昭和四二年三月二五日当時、被告会社において、その主張の如き事情からその主張の基準により人員整理が避け得ないところであつたか否かの点についての判断はしばらくおき、原告が左足小児麻痺後遺症の為現場作業者として能力が劣り又将来発展の見込みがなかつたか否かについて検討するに、原告の左足に小児麻痺後遺症があること、被告会社が原告から従業員採用試験に先立ち提出された健康診断書によりこれを知つたこと、昭和四二年一月一九日原告に対して行われた面接試験に総務部長が立会つたこと、同月二五日被告会社が原告に対して健康診断を行つたことおよび原告が同年三月一三日から二五日までの同被告会社で作業したことについては当事者間に争がなく、〈証拠〉によれば、原告は生後六ヶ月の時に小児麻痺を患いその為左足に後遺症があるが、マラソンや短距離徒競走の際健康体の者に劣るだけで、歩行その他日常生活を営むに支障はなく、足立工高在学中の体育科の成績は全学年を通じて評価「4」であり又剣道部に所属して初段の免許を取得したほか、バレーボール・卓球を得意とし、第一種原動機付自転車の免許も有していること、一方被告会社は従業員採用試験に先立ち原告から提出された健康診断書により原告の左足小児麻痺後遺症があることを知り、その後同年一月一九日従業員採用試験に際しての面接では川田・立川・木下各専務および平沢総務部長等が列席して原告の身体も見分したが、虚弱そうでもないと判断し、川田は原告に対し「剣道をやつているそうだが、剣道は飛んだり跳ねたりするのだから大丈夫だろう」等と述べたこと、そして前記同月二五日の健康診断の際にも原告に関する作業上の支障の有無について格別の検討はなされていないこと、原告が同年三月一三日から二五日までの間被告会社で作業した折、主として組立職場一班で電気部品の組立・社名板の取付の作業に従事したが、原告の作業能力が他の者に劣ることはなかつたこと、被告会社では原告を組立職場に配属する予定であつたが同職場の作業は腰掛けてするものであり又被告会社の各職場の中では比較的軽作業に属すること、他の職場も機械職場は旋盤等を作業内容とするが、検査職場等とともに比較的軽作業であることが認められ〈証拠判断省略〉

以上の事実によれば、原告についてさしあたり配属が予定されていた組立職場の作業に関しては、小児麻痺後遺症の為作業能力が劣り又は将来発展の見込がないものとはとうてい認め難く、又被告会社の他の職場に関しても、その各作業内容を原告の前記身体の状況に照して検討すると、未だ現場作業者として不適格とはなし得ないものと認めるを相当とする。そうとすれば、仮りに被告会社が昭和四二年三月二五日当時その主張の如き事情から、その主張のような基準による人員整理をしなければならないような状況にあつたとしても、原告が右整理基準に該当するものとは即断しがたく、他に原告が右整理基準に該当するものであつたことを認めるに足る証拠はない。したがつて、被告会社がなした前記解雇の意思表示は、爾余の点につき判断するまでもなく、解雇事由なくしてなされたものであつて解雇権の濫用として無効といわねばならない。

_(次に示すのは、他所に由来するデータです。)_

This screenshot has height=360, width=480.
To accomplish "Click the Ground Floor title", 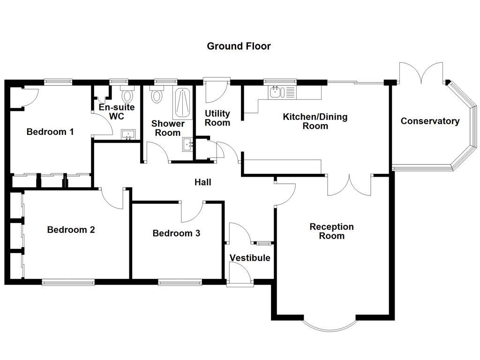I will pos(239,46).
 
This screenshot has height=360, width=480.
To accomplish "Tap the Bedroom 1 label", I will pos(50,132).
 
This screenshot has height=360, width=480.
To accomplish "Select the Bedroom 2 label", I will pos(71,230).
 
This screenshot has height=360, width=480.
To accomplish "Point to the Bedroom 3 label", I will pos(176,233).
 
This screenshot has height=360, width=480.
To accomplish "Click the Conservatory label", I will pos(429,121).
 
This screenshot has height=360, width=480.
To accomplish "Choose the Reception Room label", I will pos(331,231).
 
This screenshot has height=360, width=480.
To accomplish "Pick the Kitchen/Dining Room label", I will pos(315,121).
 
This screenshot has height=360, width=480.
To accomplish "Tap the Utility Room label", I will pos(217,118).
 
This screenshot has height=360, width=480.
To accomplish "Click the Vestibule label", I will pos(249,258).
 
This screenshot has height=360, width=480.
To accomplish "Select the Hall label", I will pos(202,182).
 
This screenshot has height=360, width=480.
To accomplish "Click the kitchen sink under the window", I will pos(277,92).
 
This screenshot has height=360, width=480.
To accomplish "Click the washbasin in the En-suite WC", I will pos(128,135).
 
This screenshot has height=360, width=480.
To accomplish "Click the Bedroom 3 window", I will pos(180,282).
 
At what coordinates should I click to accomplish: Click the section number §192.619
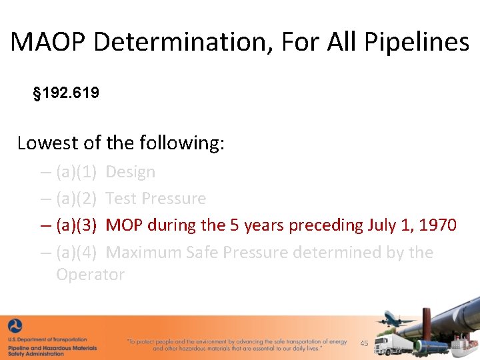coord(66,93)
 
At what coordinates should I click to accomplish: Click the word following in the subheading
coord(179,143)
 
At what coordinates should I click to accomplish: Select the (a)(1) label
coord(77,172)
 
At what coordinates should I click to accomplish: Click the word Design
coord(130,172)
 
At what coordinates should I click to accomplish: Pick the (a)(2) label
coord(77,199)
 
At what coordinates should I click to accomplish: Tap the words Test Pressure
coord(156,199)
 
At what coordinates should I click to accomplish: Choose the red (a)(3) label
coord(77,225)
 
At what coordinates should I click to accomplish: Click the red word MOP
coord(124,225)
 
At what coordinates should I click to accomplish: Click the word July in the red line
coord(383,225)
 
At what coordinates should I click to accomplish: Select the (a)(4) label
coord(77,253)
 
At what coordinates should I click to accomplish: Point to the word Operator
coord(90,275)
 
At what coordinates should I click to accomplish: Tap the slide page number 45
coord(364,343)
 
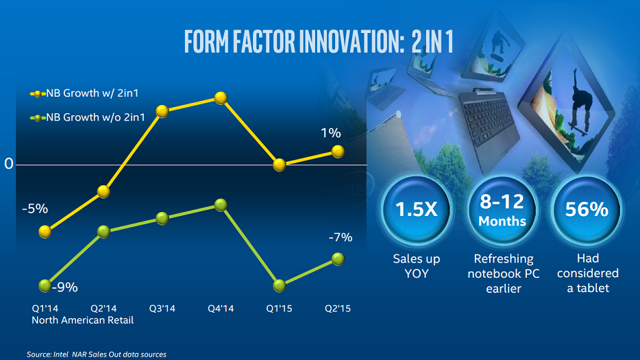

三、しからば原被告間の労働契約は今なお存続し、原告は被告会社に対し労働契約上の権利を有するものというべきところ、被告会社が昭和四二年四月一日以降原告を従業員として取り扱わず原告の就労を拒否していることは、被告会社の認めて争わないところであるから、これに基づく就労不能は被告会社の責に帰すべき事由に基づくものというべきであるから原告は被告会社に対し昭和四二年四月一日以降の賃金債権を有するといわなければならない。しかして同日以降の原告の賃金月額が一七、五〇〇円(但し同月分の賃金は一一、三三三円)で、前月二一日から当月二〇日までの分を一ヶ月の賃金として当月二八日に支払われる約定であることは当事者間に争がない。右昭和四二年四月一日以降本件口頭弁論終結時であること記録上明らかな昭和四五年九月九日までに弁済の到来した前記賃金月額一七、五〇〇円(但し昭和四二年四月分は一一、三三三円)の割合による賃金合計(昭和四二年四月分ないし昭和四五年八月分)が七一一、三三三円であることは計算上明らかであり、本件口頭弁論終結後に弁済期の到来すべき昭和四五年九月分以降本判決確定に至るまでの賃金についても被告会社が現に原告の就労を拒否している以上予め請求をする必要があるものと認められる。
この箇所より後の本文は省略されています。